A juventude positiva e sua mobilização (ou cooptação) pelo Estado também foi tema da Roda. Provocado sobre o que pensa disso, o diretor presidente disse que “a juventude é o futuro do país. Só que do mesmo jeito que tem jovens se fortalecendo em ações, tem jovens que apoiam o Bolsonaro”, alertou. “O maior fantasma realmente hoje de nós é a falta de cidadania. Nossos políticos são 95% deles corruptos. Como vamos enfrentar isso? Eu fico emocionado, mas nós estamos à deriva. E no aspecto da saúde já descemos ao fundo do poço”. O forte e emocionado relato de um dos participantes foi a tônica de diversos momentos da Roda de Conversa.

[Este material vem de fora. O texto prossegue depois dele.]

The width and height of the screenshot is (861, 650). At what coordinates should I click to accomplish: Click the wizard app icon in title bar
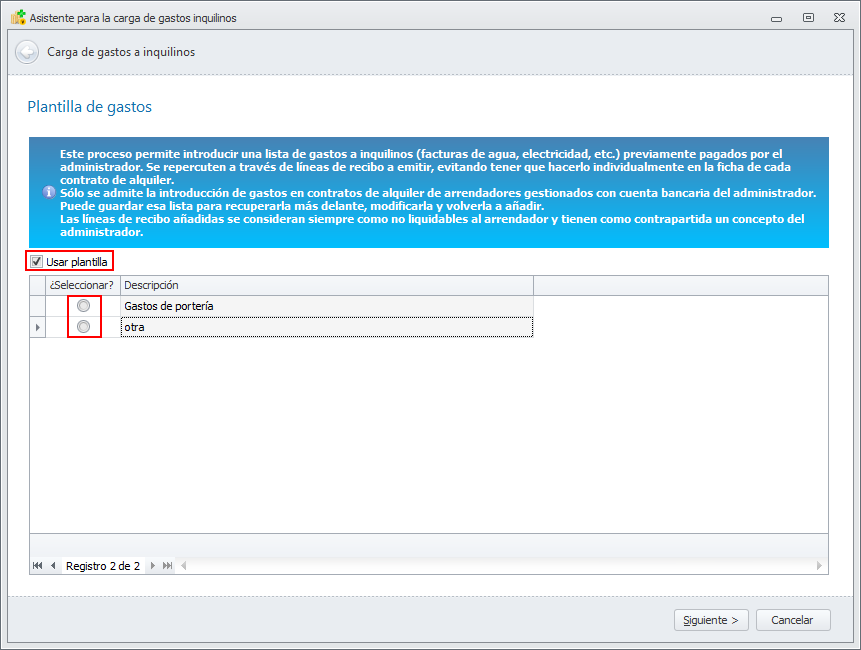[17, 18]
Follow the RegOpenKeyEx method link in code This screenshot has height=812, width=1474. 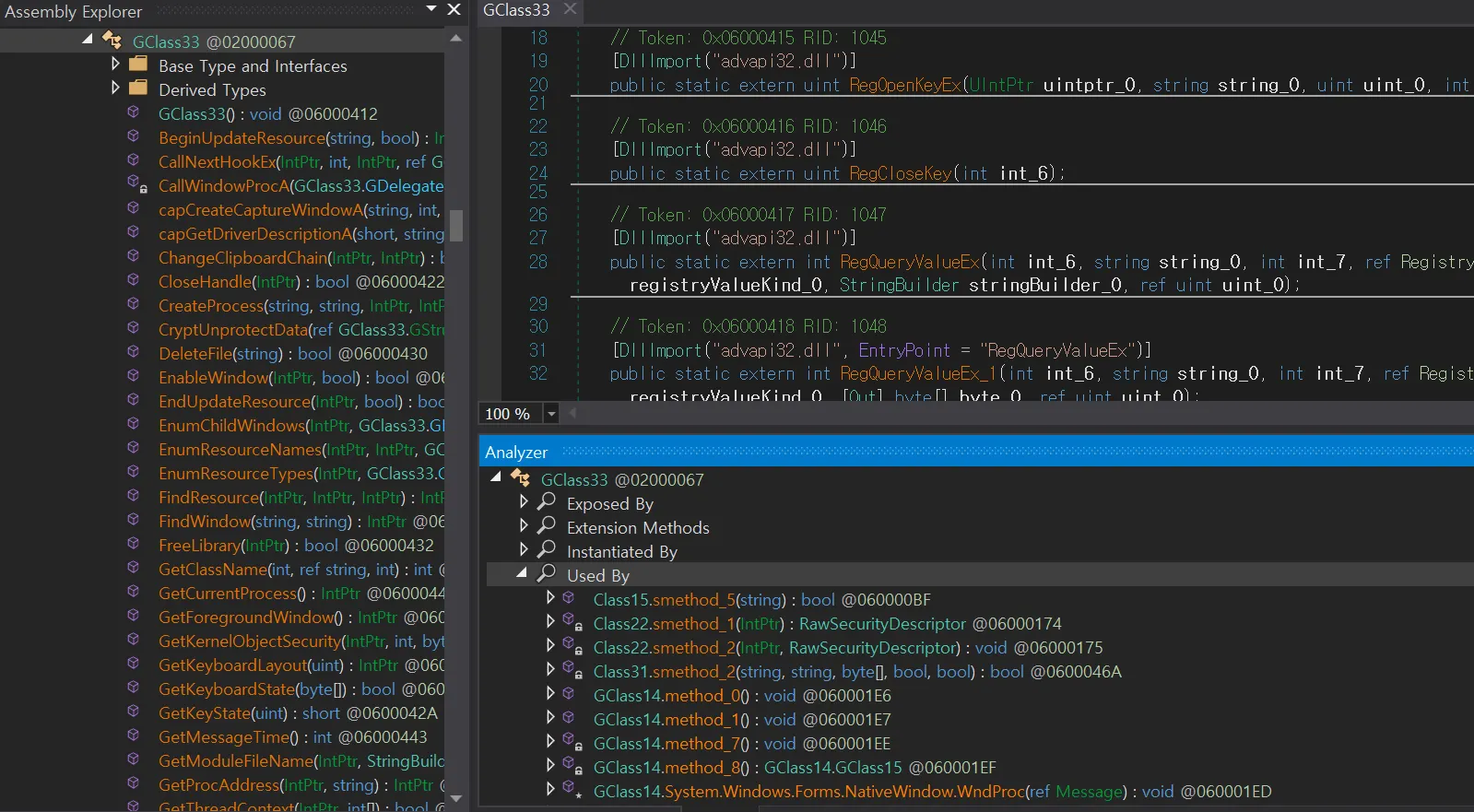tap(905, 85)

A falta de políticas públicas e o desmanche daquilo que há (ou existia) não deixa espaço para novas ações. “Temos que refletir a maneira como pensamos a história. Resolver um problema não significa que ele está ultrapassado. O mundo funciona por ciclos e aí a educação é fundamental. E quando falamos de Betinho não é para sermos saudosistas, mas para vermos o que ele fez lá atrás que deu certo e trazer isso para o presente”, respondeu Terto Jr a indagação anterior e deixando no ar uma reflexão para os próximos passos do movimento social e seus pares.

O evento encerrou-se com uma confraternização entre os presentes que, posteriormente, seguiram para a Cinelândia para manifestar apoio ao Dia Nacional de Mobilização pela Política Brasileira de AIDS junto com outras organizações da sociedade civil.